Answer: One day at a time!" If a team never admits the project is slipping,
then they won't examine whether they need to adjust requirements to meet the
date or adjust the date to meet the requirements.

------
nerdy
You should tell them right away. Be honest and upfront. Sleep easy at night.
Work without it hanging over your head. Here’s why:

\- The person who you inform may have others within their organization to
update. It reflects badly on them too when they find out last minute something
won't be on time and can break all of their internal assumptions about their
timeline. They have goals too.

\- Delays pile up. 2 days here, 4 there, a week on that other thing… before
you know it you’re a month behind schedule. It’s much easier to discuss things
incrementally than it is to spring the totality of all delays on them when
they believe they’re much closer to a completion date than they really are.
“But we’re only a week away, how is it going to take another MONTH?”

\- Finally, though we’d all like to think otherwise… clients often make some
changes during projects. When those changes occur and you’re already on the
same timeline, it’s much easier to discuss how the changes the client is
requesting are going to affect the delivery date. This helps with their
confidence in you, and their capacity for accurate internal debate about
project changes/additions and what it will do to the delivery date.

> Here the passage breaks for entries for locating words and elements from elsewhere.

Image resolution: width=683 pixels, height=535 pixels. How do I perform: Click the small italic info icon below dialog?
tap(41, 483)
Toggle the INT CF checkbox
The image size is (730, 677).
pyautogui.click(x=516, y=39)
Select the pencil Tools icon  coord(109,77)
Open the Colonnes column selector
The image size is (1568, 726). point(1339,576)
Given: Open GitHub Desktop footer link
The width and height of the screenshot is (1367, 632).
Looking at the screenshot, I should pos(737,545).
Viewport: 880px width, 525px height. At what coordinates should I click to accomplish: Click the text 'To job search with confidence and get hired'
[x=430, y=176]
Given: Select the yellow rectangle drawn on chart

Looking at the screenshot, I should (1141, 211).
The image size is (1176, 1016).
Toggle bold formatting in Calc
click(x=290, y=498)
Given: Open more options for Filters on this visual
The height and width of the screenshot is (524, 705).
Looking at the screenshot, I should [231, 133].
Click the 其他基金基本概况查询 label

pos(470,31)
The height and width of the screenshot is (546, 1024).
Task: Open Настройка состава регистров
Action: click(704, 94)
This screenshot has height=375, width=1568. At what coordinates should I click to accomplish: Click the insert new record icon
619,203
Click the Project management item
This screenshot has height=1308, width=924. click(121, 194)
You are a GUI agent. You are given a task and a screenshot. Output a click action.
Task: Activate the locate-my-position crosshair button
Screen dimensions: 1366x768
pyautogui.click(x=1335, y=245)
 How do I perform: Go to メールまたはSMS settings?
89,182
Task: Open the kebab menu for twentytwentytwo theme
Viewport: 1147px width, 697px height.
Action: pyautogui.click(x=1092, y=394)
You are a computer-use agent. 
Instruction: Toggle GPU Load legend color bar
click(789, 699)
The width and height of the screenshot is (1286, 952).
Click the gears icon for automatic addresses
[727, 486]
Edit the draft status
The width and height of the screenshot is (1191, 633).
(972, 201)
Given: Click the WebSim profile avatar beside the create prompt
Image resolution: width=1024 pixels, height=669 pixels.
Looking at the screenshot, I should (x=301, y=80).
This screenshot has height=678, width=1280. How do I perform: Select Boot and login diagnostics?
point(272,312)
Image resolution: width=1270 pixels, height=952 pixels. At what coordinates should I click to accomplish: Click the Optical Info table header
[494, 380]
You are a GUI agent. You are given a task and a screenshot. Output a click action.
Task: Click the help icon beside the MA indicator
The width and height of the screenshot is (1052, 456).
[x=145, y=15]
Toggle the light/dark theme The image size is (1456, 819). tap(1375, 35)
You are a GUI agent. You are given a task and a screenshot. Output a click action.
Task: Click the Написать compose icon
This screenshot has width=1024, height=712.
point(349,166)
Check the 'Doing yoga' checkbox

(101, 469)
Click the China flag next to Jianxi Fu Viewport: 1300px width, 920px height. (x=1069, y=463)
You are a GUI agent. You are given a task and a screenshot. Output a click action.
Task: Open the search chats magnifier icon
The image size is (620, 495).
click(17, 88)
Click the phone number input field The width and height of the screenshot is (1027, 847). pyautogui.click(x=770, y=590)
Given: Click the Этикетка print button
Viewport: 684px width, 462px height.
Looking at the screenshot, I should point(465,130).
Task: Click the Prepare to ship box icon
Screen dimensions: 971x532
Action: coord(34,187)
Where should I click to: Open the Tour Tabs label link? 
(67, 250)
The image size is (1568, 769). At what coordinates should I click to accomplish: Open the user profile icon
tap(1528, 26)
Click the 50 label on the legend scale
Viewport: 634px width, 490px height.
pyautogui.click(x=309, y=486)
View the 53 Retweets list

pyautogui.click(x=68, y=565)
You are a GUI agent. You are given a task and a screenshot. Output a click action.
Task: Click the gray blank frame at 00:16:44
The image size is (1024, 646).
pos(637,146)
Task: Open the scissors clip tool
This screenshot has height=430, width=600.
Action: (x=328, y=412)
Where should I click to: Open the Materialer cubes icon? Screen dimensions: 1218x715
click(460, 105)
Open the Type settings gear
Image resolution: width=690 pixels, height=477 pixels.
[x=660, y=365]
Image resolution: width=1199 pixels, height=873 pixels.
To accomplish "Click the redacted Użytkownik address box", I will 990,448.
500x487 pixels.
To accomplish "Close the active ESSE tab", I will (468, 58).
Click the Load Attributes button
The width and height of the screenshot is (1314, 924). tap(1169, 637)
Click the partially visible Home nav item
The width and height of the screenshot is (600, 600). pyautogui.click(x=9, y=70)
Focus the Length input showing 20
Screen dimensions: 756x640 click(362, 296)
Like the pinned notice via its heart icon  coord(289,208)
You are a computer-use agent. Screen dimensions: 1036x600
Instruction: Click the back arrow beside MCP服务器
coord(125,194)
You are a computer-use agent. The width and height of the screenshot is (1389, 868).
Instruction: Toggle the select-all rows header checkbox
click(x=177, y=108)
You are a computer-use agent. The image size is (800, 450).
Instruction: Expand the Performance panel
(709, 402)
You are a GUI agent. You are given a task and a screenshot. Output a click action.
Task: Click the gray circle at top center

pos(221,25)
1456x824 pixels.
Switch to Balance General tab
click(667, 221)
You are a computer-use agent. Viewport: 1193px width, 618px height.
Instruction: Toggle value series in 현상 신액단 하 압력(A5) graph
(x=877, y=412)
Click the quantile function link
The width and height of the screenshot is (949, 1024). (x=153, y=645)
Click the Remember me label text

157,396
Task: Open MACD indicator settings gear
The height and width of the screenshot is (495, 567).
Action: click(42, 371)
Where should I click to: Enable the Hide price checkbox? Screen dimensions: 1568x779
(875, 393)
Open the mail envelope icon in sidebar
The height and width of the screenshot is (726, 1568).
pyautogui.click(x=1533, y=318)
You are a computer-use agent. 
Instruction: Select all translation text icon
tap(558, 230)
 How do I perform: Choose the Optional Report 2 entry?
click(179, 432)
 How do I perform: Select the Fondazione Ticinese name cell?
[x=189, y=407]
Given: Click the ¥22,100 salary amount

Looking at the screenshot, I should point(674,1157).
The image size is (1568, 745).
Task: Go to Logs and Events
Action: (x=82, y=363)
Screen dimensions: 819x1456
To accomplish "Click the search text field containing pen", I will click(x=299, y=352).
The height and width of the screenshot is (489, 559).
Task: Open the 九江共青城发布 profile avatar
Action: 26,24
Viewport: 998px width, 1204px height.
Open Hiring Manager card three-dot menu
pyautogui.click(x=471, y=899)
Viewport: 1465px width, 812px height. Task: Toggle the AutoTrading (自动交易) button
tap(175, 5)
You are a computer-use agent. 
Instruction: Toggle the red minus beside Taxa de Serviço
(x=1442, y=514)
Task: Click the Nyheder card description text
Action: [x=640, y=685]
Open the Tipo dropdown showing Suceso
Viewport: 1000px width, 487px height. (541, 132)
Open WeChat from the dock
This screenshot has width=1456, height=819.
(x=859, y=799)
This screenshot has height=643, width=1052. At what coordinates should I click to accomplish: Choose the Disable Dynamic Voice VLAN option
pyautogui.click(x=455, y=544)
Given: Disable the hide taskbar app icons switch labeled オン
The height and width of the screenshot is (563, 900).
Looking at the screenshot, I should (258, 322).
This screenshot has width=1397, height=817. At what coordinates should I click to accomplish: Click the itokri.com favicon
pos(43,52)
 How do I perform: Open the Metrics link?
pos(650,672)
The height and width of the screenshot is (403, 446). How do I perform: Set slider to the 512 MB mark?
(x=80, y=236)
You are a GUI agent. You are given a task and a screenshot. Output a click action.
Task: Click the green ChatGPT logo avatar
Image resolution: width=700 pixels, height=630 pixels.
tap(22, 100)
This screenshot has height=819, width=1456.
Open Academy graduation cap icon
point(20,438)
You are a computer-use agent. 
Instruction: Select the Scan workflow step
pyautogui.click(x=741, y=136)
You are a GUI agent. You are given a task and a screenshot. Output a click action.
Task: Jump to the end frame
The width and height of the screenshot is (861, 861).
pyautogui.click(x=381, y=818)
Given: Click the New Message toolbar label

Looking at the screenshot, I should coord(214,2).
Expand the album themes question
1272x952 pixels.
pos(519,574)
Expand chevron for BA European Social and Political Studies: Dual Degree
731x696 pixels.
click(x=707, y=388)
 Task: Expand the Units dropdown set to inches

Estimating development time is incredibly difficult; most methods involve some
kind of padding which is obviously not an exact science. There are always
hidden rabbit holes, unexpected problems and tasks that were completely
unaccounted for. If you’re transparent with the client and communicate when
there is good news (hey, check out the xyz feature we just finished) as well
as bad news like delays, most of them will understand.

------
munirusman
The key is to divide your milestones in very small tasks in hours and
communicate this detailed hourly plan with your total estimate. Update your
manager/client about your progress as frequently as possible. Twice a week if
not daily.

During the project, if you realize that your estimates were originally wrong,
fix it asap and communicate immediately. Frequent communication is the key.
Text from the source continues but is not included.